▸ Textauszug:
-.-.-
GLANCE

Auswirkungen des Globalen Wandels auf Fließgewässerökosysteme

Flussabschnitt in der Bergregion von Hengduan. | Foto: Fengzhi He

Genaue Kenntnis von präferierten Abfluss- und Strömungsbedingungen ist eine wichtige Voraussetzung für die Vorhersage von Änderungen der Artengemeinschaften

Glance war ursprünglich ein auf vier Jahre angelegtes, vom BMBF (Bundesministerium für Bildung und Forschung) gefördertes Projekt, das in der Verlängerung um ein fünftes Jahr ergänzt wurde (2014-2020) und am Leibniz-Institut für Gewässerökologie und Binnenfischerei (IGB) in Berlin angesiedelt war. GLANCE untersuchte vor dem Hintergrund des Klimawandels die Auswirkungen von veränderten Abflussbedingungen in Fließgewässern auf das Makrozoobenthos (z.B. Larven von Eintagsfliegen, Köcherfliegen und Steinfliegen, Muscheln, Schnecken oder auch Würmern) und Fische.
-.-.-
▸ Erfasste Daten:

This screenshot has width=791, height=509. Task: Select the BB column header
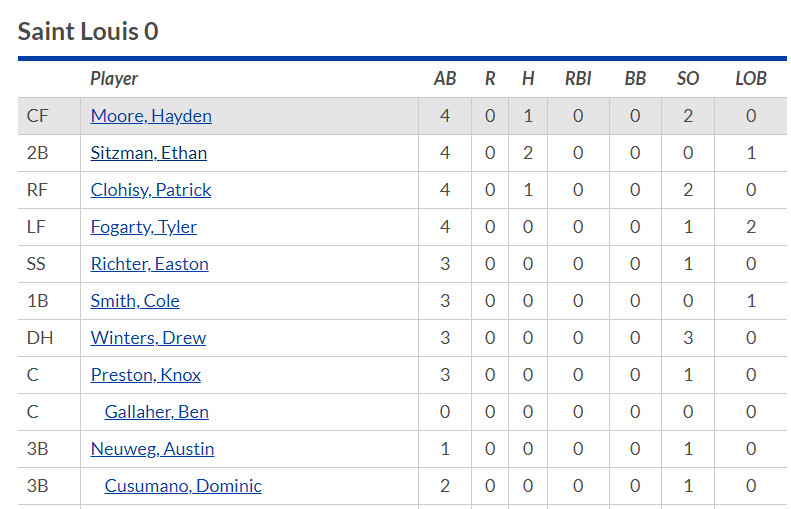(x=635, y=79)
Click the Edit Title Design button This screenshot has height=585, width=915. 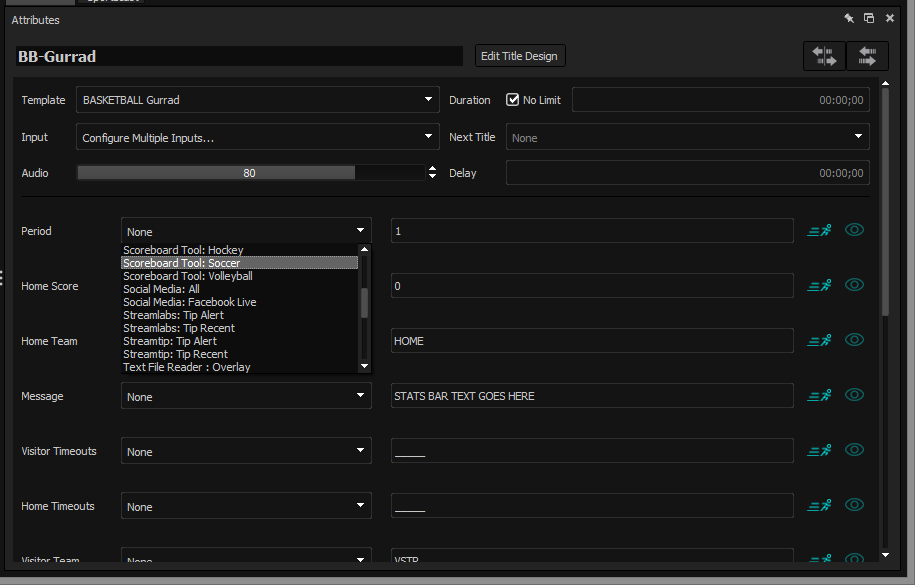point(519,56)
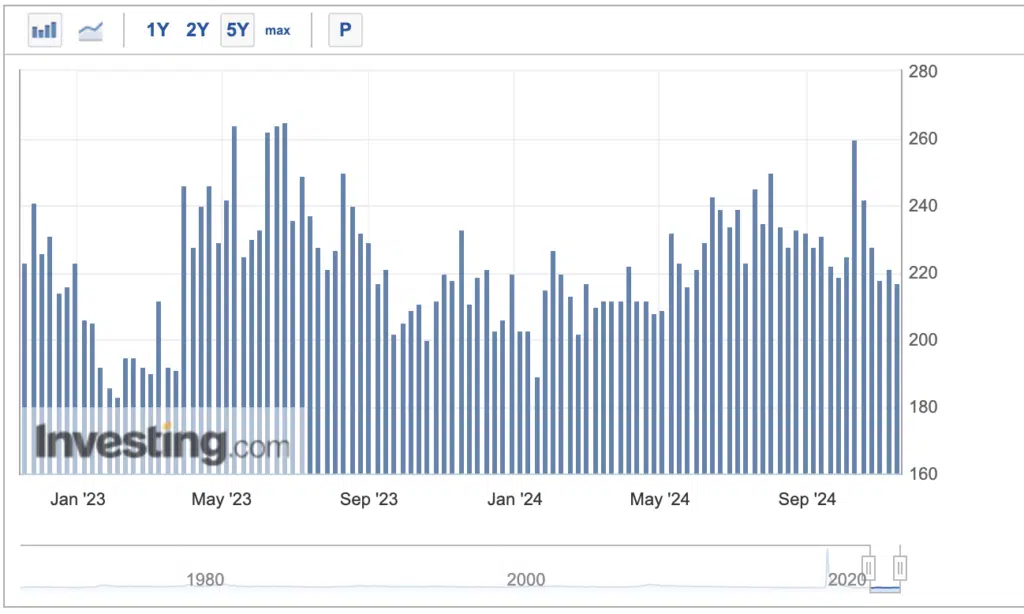Click the 2020 label in navigator

[847, 579]
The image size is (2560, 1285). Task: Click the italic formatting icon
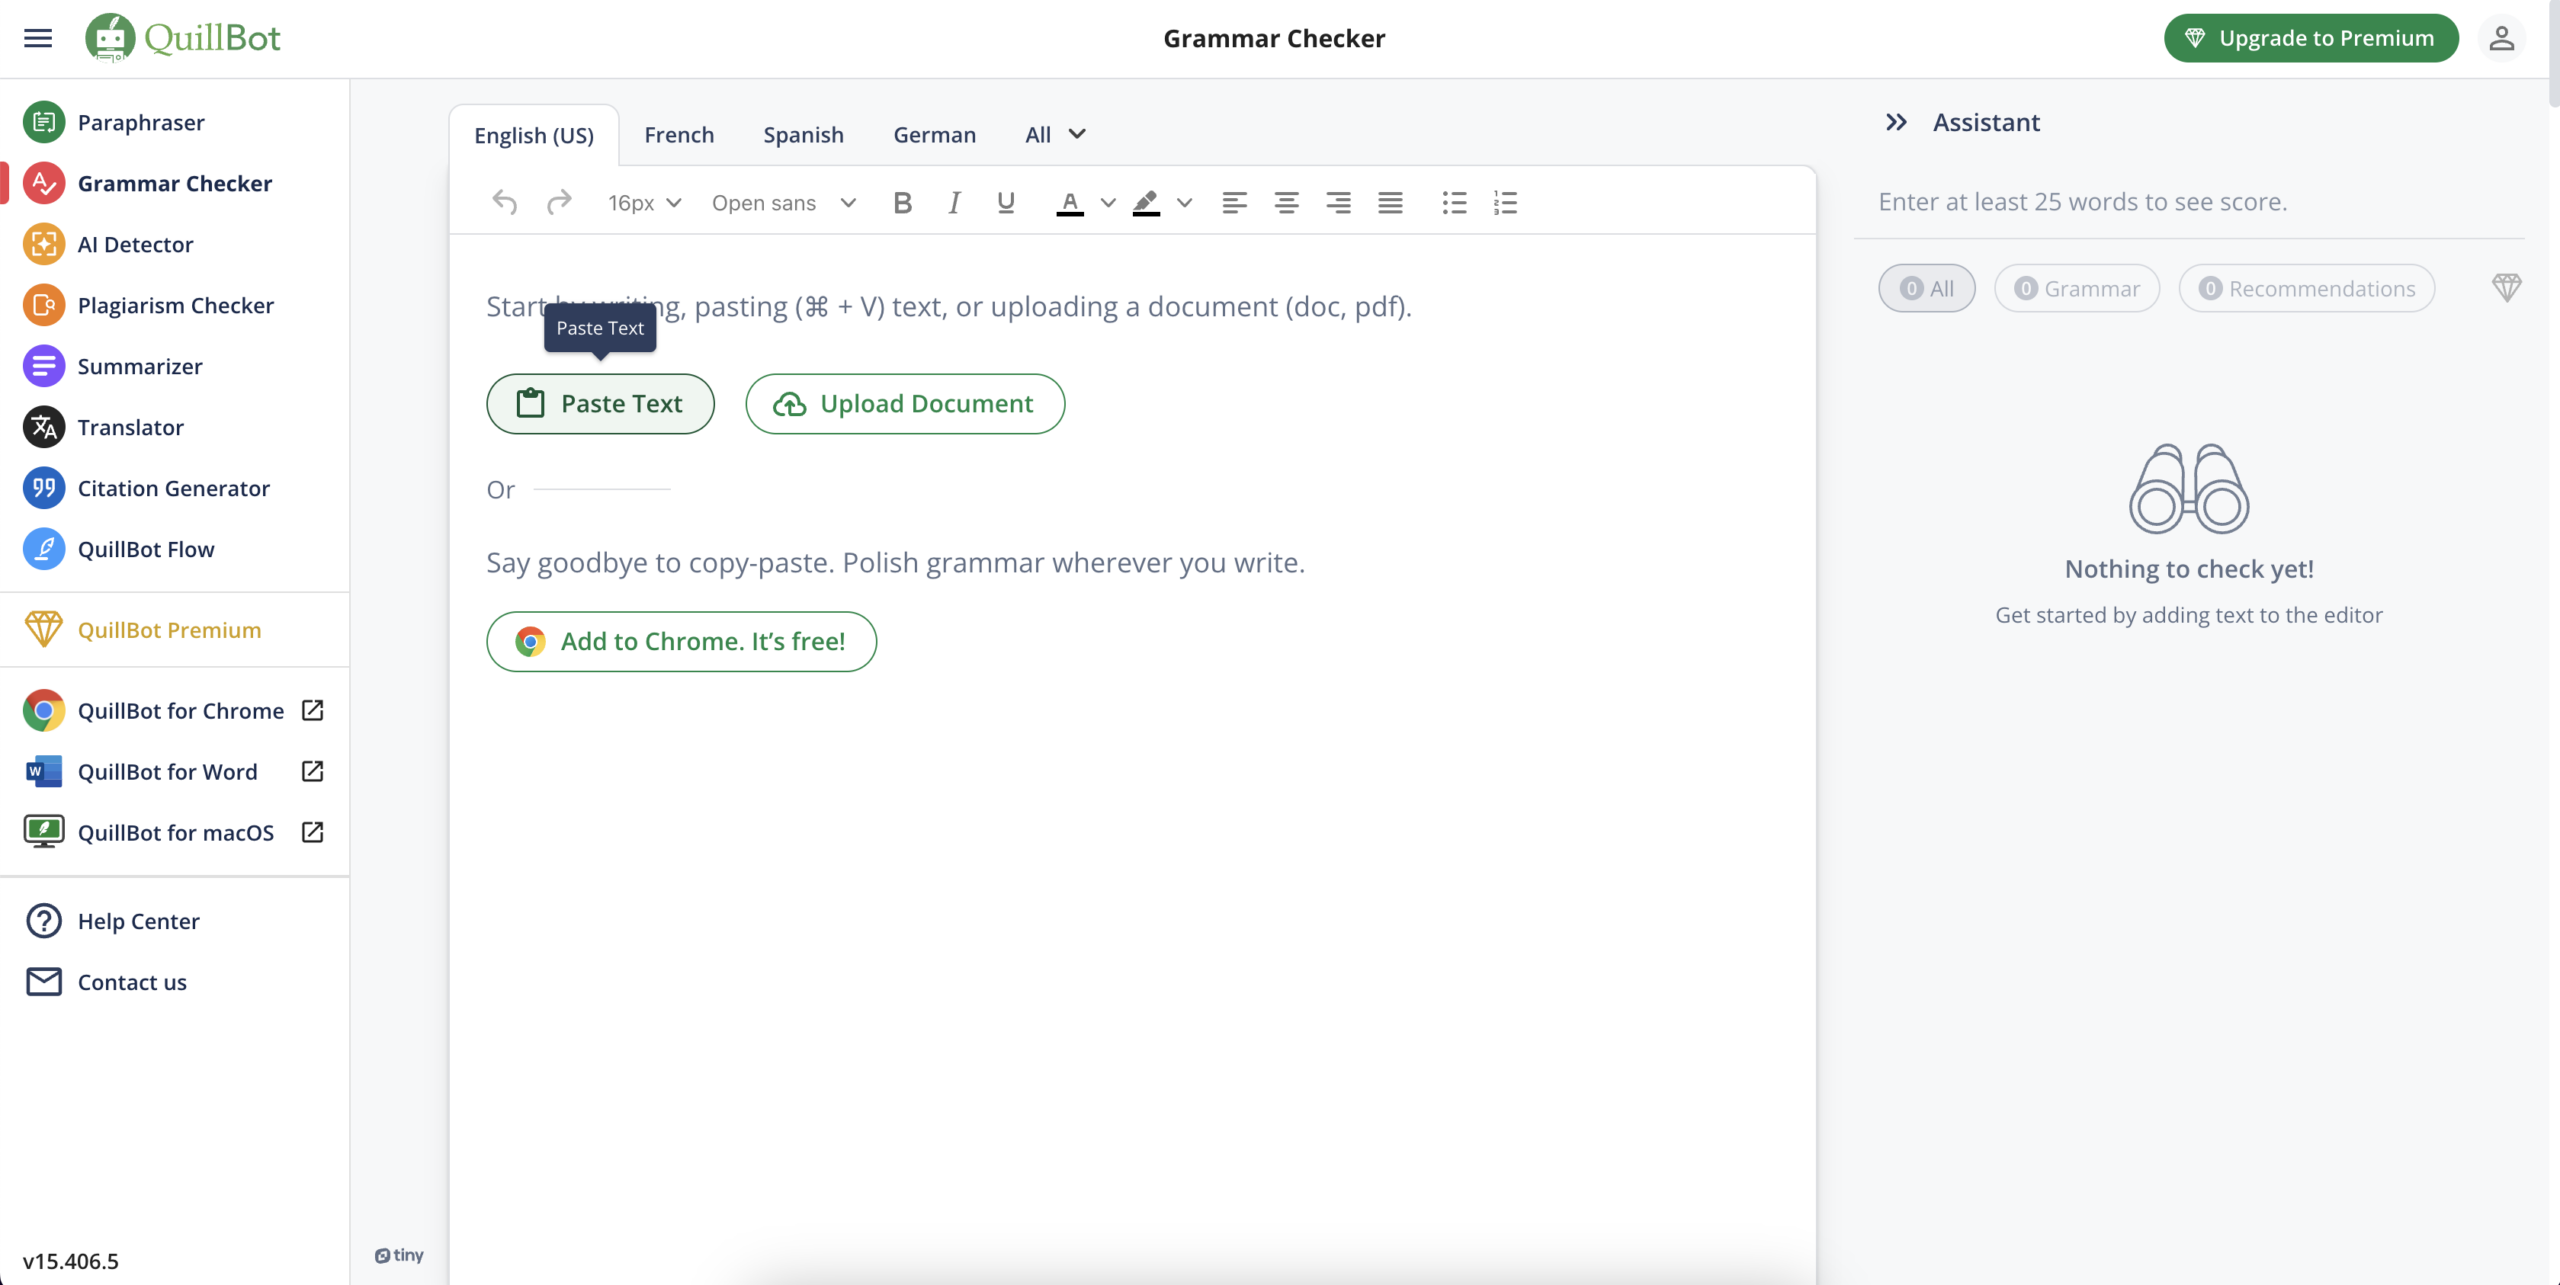coord(952,202)

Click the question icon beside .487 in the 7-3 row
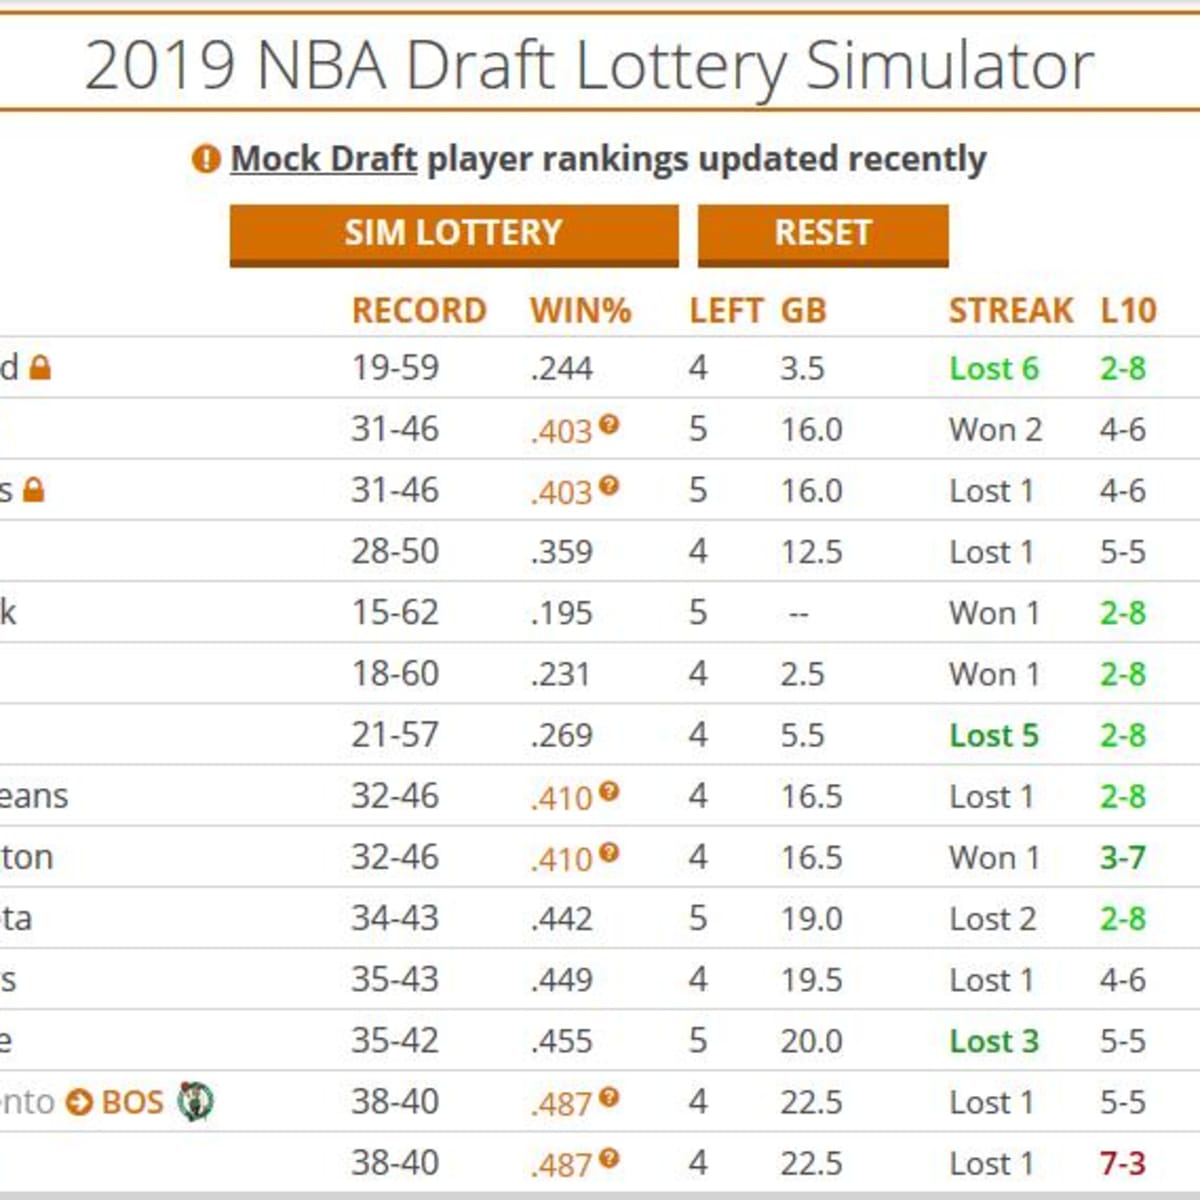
-.-.-
▸ Aufgaben:
a - Beantworten Sie anhand des Textes zu GLANCE:
(i) In welcher Region liegt der Flussabschnitt auf dem Foto?
(ii) Von welchem Ministerium wurde das Projekt gefördert?
(iii) Über welchen Zeitraum lief das Projekt?
b - Zitieren Sie aus dem Text zu GLANCE wörtlich: Beginnen Sie bei den Worten „Genaue Kenntnis von“ und hören Sie nach „Würmern) und Fische.“ auf.
Die Einträge stammen aus einer anderen Quelle.

▸ Ergebnisse je Aufgabe:
a -
(i) In der Bergregion von Hengduan.
(ii) Vom Bundesministerium für Bildung und Forschung (BMBF).
(iii) Von 2014 bis 2020.

b -
Genaue Kenntnis von präferierten Abfluss- und Strömungsbedingungen ist eine wichtige Voraussetzung für die Vorhersage von Änderungen der Artengemeinschaften

Glance war ursprünglich ein auf vier Jahre angelegtes, vom BMBF (Bundesministerium für Bildung und Forschung) gefördertes Projekt, das in der Verlängerung um ein fünftes Jahr ergänzt wurde (2014-2020) und am Leibniz-Institut für Gewässerökologie und Binnenfischerei (IGB) in Berlin angesiedelt war. GLANCE untersuchte vor dem Hintergrund des Klimawandels die Auswirkungen von veränderten Abflussbedingungen in Fließgewässern auf das Makrozoobenthos (z.B. Larven von Eintagsfliegen, Köcherfliegen und Steinfliegen, Muscheln, Schnecken oder auch Würmern) und Fische.